- _DATA RECORDS_:
>>

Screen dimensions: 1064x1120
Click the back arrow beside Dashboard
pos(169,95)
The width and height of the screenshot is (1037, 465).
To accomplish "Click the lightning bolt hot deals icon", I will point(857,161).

<<

- _EXERCISE PROMPT_: Repeat only the lines starting at the one that contains "Click the back arrow beside Dashboard" and ending at the last line above, exactly as written.

- _RESPONSE FOR THIS EXERCISE_:
Click the back arrow beside Dashboard
pos(169,95)
The width and height of the screenshot is (1037, 465).
To accomplish "Click the lightning bolt hot deals icon", I will point(857,161).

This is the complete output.